→ DIRECTIONS FOR THIS TASK:
Beneath this task is a listing. Count its lines that contain "toolbar" and answer with the number only.

→ EXERCISE DATA:
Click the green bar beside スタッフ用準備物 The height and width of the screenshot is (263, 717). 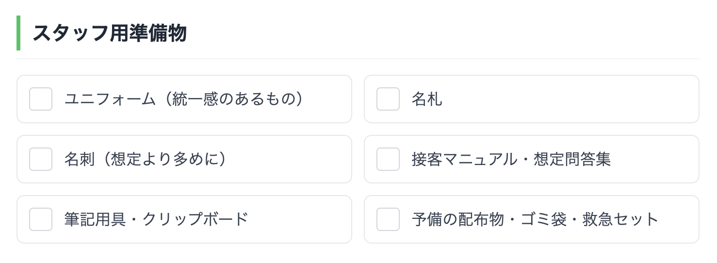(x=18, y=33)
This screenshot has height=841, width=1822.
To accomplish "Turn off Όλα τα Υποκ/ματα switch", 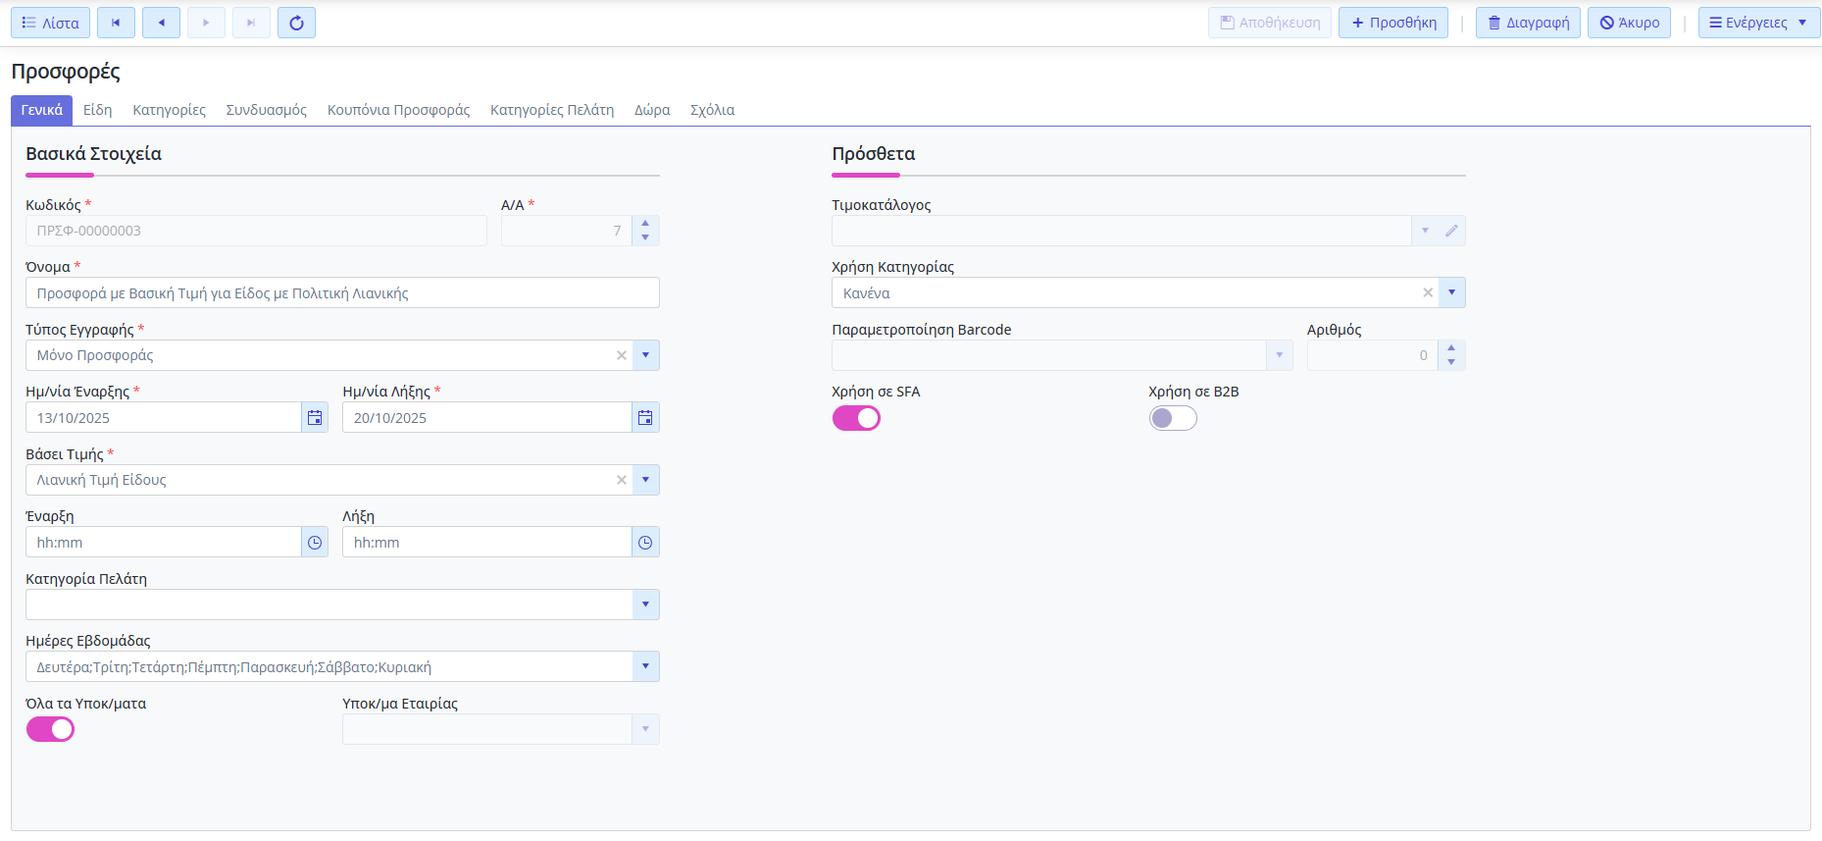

...

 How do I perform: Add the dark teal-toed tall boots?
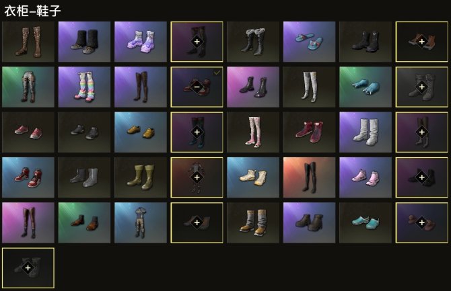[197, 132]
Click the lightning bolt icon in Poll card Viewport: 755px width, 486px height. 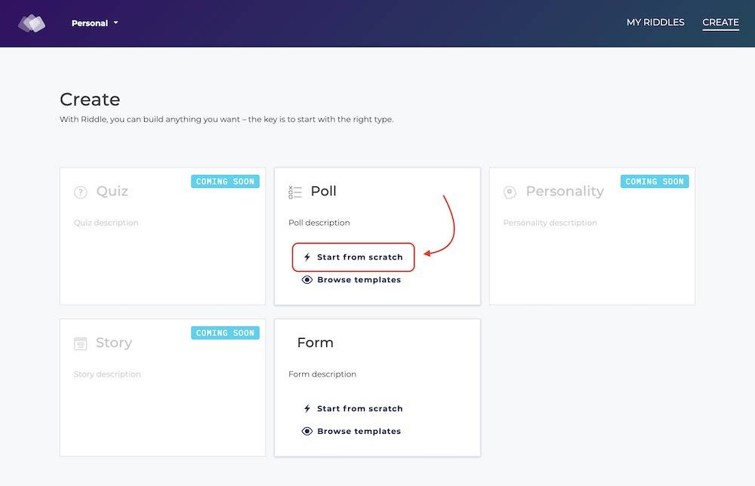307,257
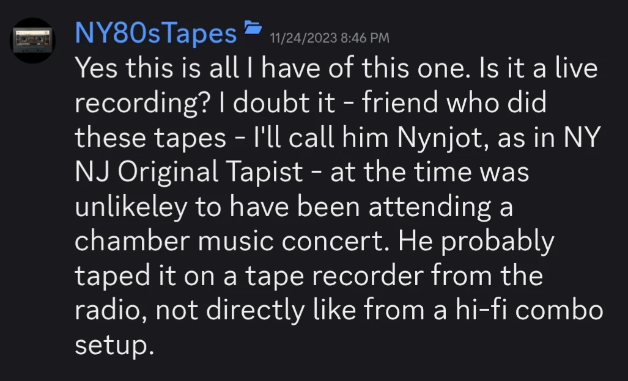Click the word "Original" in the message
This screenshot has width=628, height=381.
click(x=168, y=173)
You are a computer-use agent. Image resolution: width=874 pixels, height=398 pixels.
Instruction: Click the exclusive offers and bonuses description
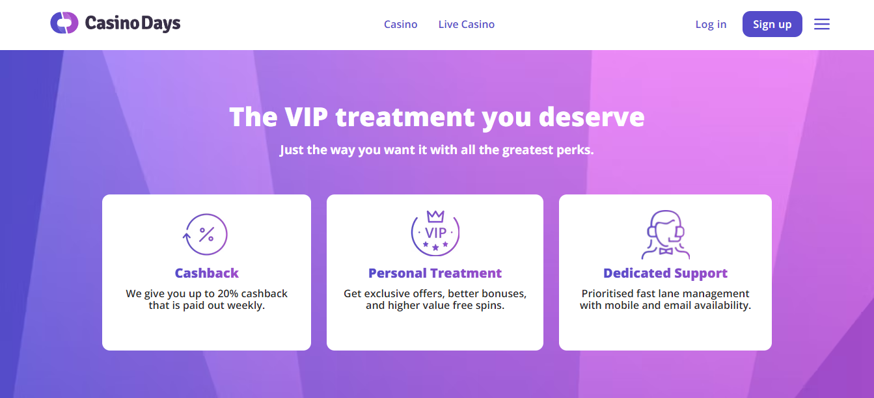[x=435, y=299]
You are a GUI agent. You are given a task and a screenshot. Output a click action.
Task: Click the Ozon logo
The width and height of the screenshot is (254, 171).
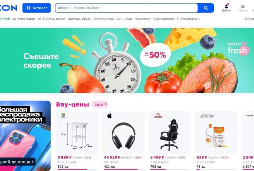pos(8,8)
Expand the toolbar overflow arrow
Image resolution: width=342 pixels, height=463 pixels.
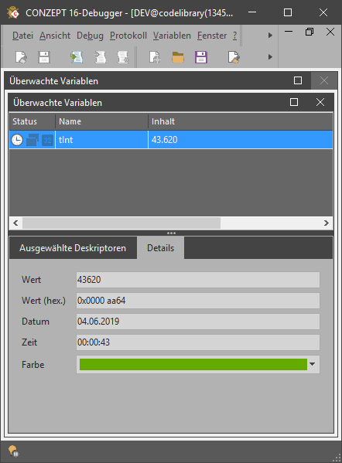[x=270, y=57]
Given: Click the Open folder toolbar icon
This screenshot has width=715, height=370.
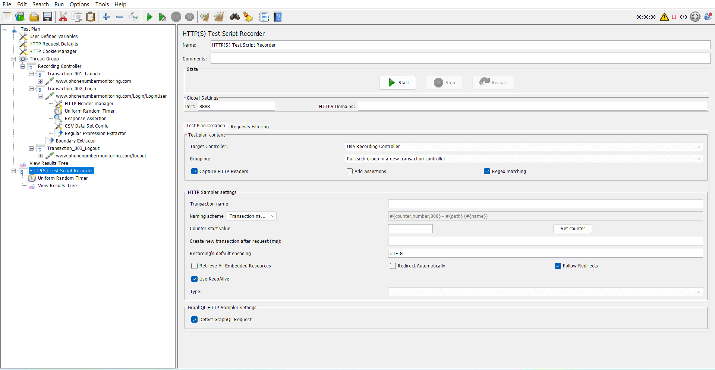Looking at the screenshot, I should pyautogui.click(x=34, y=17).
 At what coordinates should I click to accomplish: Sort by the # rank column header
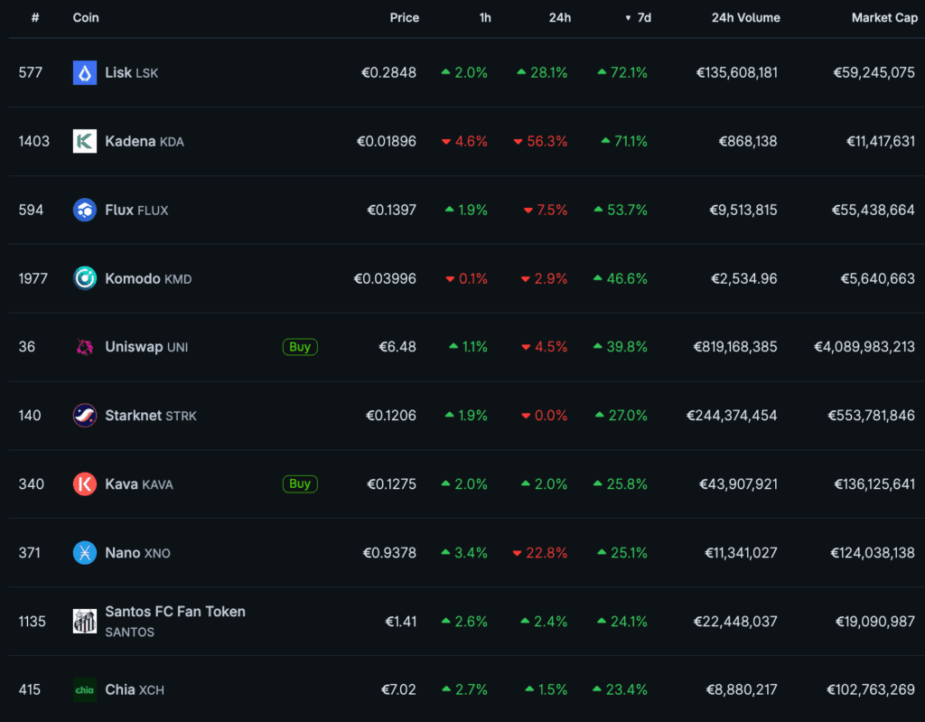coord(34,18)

* * *

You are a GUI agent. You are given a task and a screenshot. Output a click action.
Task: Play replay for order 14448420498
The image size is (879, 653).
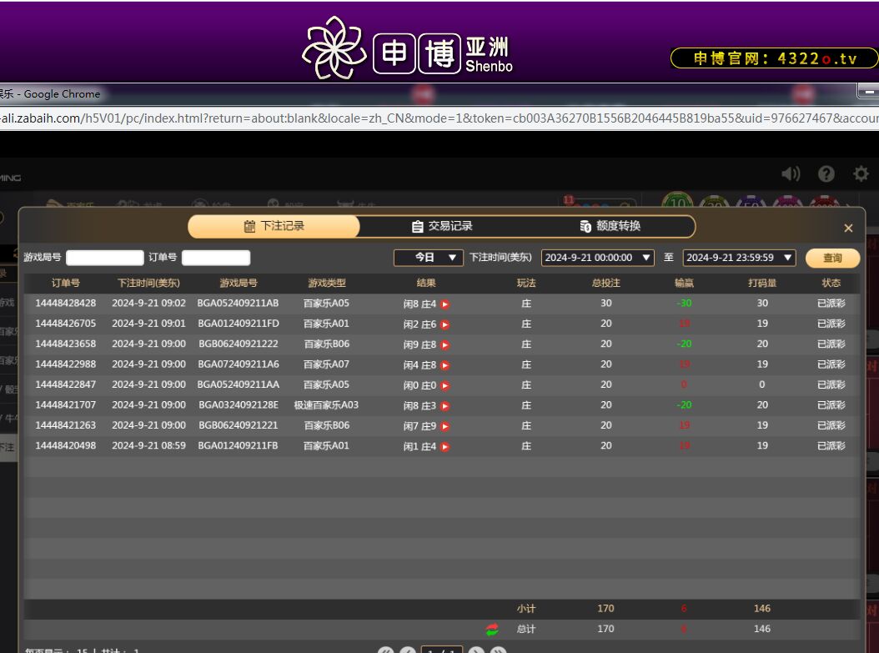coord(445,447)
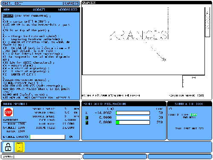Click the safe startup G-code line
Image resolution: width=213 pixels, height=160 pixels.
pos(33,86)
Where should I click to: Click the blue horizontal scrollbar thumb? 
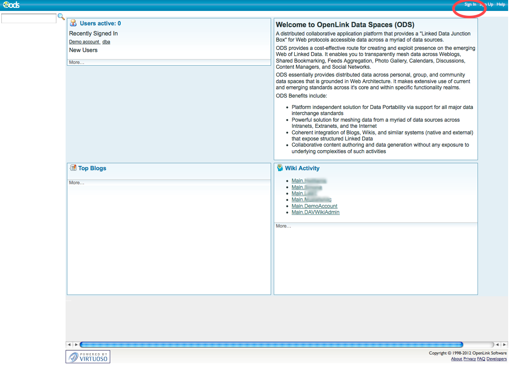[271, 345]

→ ANSWER BELOW:
2